AttributeError: ‘list’ object has no attribute ‘items’

I figure this is a result of me loading my data differently and converting them to lists, but I pass the datasets, not lists, to the trainer so I am unclear what is causing the error.

The problem is when indexing into your custom dataset, not Trainer. If you want help with that, you’ll have to share your code on how it’s built.
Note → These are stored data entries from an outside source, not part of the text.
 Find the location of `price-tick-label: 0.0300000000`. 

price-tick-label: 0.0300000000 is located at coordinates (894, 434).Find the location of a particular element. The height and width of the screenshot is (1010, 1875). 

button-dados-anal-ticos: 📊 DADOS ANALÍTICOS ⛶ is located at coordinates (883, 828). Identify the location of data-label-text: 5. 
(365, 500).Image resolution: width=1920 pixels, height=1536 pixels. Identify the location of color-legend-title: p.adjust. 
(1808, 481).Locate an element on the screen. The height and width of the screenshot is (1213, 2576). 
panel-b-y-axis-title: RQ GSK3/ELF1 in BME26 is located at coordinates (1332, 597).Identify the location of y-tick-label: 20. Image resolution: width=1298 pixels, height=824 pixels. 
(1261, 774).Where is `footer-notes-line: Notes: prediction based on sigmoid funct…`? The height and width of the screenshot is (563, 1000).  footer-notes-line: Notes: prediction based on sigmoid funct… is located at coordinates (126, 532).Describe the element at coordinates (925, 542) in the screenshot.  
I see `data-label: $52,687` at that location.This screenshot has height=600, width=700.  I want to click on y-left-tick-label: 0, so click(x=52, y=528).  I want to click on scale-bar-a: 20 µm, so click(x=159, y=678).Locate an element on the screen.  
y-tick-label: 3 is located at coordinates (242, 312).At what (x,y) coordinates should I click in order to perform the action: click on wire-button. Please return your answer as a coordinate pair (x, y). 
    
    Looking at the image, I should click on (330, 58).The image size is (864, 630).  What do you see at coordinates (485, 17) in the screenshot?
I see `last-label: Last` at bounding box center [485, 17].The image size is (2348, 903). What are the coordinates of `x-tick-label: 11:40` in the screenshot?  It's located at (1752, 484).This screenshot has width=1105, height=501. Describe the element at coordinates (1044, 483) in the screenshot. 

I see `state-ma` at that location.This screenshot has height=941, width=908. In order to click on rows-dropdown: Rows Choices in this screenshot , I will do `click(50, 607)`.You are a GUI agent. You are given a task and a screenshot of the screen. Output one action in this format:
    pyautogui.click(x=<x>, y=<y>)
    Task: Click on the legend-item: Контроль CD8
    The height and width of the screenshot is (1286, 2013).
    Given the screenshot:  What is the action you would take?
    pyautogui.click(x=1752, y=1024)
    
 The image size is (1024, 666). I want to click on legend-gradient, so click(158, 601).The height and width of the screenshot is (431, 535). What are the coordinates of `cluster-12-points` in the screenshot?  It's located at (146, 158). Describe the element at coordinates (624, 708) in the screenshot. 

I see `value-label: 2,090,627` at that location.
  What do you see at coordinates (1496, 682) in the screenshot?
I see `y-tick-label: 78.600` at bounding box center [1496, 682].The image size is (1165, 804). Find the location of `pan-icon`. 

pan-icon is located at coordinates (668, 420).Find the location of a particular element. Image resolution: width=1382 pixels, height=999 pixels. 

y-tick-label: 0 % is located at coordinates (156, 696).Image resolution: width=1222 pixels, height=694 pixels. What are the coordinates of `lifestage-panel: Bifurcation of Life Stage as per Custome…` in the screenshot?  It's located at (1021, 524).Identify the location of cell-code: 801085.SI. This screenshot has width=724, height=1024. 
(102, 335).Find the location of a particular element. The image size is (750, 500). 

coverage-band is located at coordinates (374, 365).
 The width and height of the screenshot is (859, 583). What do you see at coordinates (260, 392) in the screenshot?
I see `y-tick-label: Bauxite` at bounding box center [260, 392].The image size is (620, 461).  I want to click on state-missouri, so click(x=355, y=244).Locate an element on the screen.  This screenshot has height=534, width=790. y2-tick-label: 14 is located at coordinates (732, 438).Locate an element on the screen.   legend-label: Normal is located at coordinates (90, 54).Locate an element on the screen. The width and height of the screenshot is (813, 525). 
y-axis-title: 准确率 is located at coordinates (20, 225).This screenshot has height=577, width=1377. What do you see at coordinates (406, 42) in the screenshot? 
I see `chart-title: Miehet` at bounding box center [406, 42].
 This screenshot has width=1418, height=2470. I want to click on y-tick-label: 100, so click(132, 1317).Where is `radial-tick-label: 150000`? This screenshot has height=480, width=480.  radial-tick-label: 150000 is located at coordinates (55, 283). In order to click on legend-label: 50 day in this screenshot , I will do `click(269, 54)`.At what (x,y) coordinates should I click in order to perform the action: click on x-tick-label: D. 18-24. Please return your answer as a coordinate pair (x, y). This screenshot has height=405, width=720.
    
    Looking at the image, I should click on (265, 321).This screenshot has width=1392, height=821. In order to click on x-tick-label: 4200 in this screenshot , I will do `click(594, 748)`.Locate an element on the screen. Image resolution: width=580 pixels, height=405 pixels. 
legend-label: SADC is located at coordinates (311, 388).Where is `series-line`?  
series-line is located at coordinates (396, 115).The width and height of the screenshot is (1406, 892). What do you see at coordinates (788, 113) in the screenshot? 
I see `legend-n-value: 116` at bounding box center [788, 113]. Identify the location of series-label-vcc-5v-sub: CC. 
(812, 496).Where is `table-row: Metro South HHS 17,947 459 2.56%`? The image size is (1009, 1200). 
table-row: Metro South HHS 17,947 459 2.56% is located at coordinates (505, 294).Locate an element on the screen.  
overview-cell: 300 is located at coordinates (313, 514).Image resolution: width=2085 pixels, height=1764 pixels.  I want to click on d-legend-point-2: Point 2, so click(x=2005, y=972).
To debug your problem, try to see if you can do train_dataset[0] (or any other index).

1 Like

Thank you for the quick response. I spent the past few minutes typing up a long response with my code, explaining how I built the custom dataset and passed it along to the trainer when I noticed a typo in my code. Turns out I was sending just the list of emails, not the encoded ones, when I called the subclassed dataset function to create my dataset. trainer.train() appears to be functioning correctly now and I will update this if I run into any further issues during this finetuning loop or with my results.

1 Like

Hi,
I am also facing the same problem, it will be very helpful if you can help me because I am still a beginner at using LLMs and hugging face. I am pasting my code below.

from transformers import AutoModelForSequenceClassification, AutoTokenizer, TrainingArguments, Trainer
import datasets
import torch as t
from transformers import DataCollatorWithPadding
import evaluate
import numpy as np

dataset = datasets.load_dataset(“tweet_eval”,“emotion”)
x_train = dataset[“train”][“text”]
y_train = dataset[“train”][“label”]
x_test = dataset[“test”][“text”]
y_test = dataset[“test”][“label”]
def load_LLM(llm, device):
num_labels = 4
id2label = {0: “Anger”, 1: “Joy”, 2: “Optimism”, 3: “Sadness”}
label2id = {“Anger”: 0, “Joy”: 1, “Optimism”: 2, “Sadness”:3}
model = AutoModelForSequenceClassification.from_pretrained(llm,num_labels=num_labels,id2label=id2label, label2id=label2id)
model.to(device)
tokenizer = AutoTokenizer.from_pretrained(llm)
return model, tokenizer
llm = “EleutherAI/gpt-neo-2.7B”
device = t.device(‘cuda’ if t.cuda.is_available() else ‘cpu’)
model,tokenizer = load_LLM(llm,device)
train_inputs = tokenizer(x_train,truncation=True)
test_inputs = tokenizer(x_test,truncation=True)
data_collator = DataCollatorWithPadding(tokenizer=tokenizer)
accuracy = evaluate.load(“accuracy”)
def compute_metrics(eval_pred):
predictions, labels = eval_pred
predictions = np.argmax(predictions, axis=1)
return accuracy.compute(predictions=predictions, references=labels)
training_args = TrainingArguments(
output_dir=“my_awesome_model”,
learning_rate=2e-5,
per_device_train_batch_size=16,
per_device_eval_batch_size=16,
num_train_epochs=2,
weight_decay=0.01,
evaluation_strategy=“epoch”,
save_strategy=“epoch”,
load_best_model_at_end=True,
push_to_hub=True,
)

trainer = Trainer(
model=model,
args=training_args,
train_dataset=train_inputs,
eval_dataset=test_inputs,
tokenizer=tokenizer,
data_collator=data_collator,
compute_metrics=compute_metrics,
)

trainer.train()

I am getting the exact same error and I don’t know how to resolve it.